== What is being asked ==
From the line that contains "Click inside the left eye socket" to the final line below, both included, print each line exactly and skip the pictures.

== Material provided ==
--------------------
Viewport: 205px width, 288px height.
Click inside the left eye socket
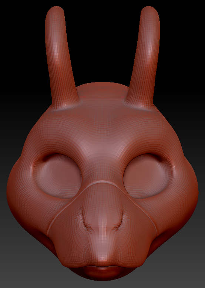pyautogui.click(x=58, y=177)
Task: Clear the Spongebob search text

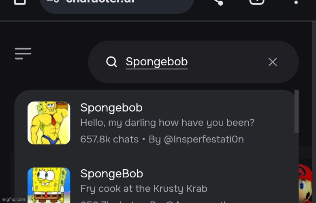Action: (273, 62)

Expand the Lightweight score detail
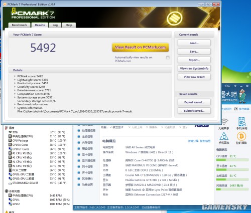point(15,80)
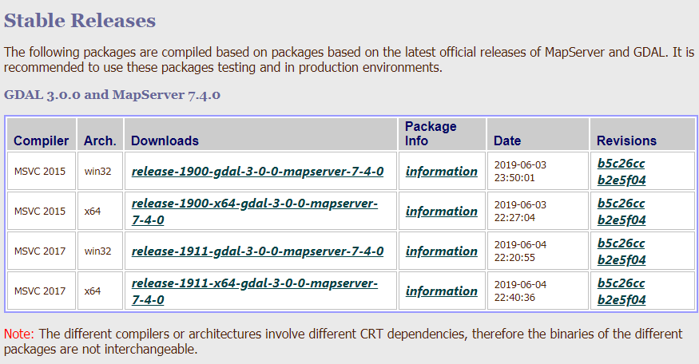Open information link for MSVC 2017 win32

441,251
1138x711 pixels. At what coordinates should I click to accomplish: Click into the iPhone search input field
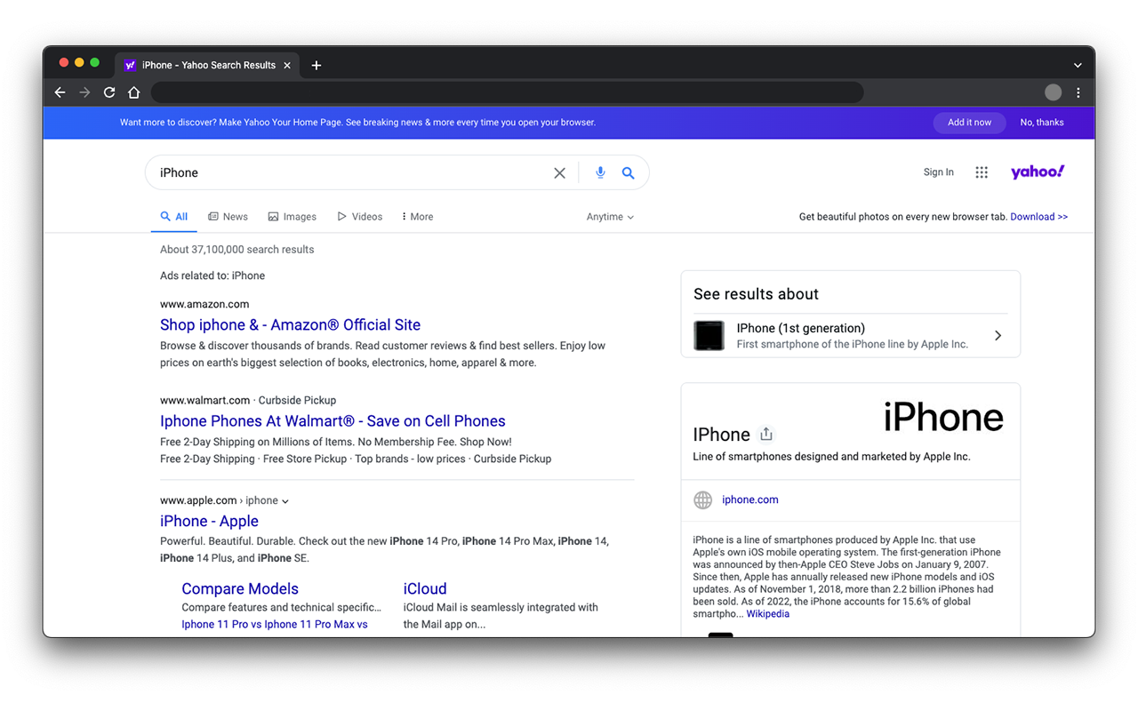(x=347, y=172)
--------------------
== Result for this exercise ==
Click inside the left eye socket
pyautogui.click(x=58, y=177)
Task: Clear the Spongebob search text

Action: (273, 62)

Expand the Lightweight score detail
point(15,80)
Open information link for MSVC 2017 win32

441,251
1138x711 pixels. At what coordinates should I click to accomplish: Click into the iPhone search input field
(x=347, y=172)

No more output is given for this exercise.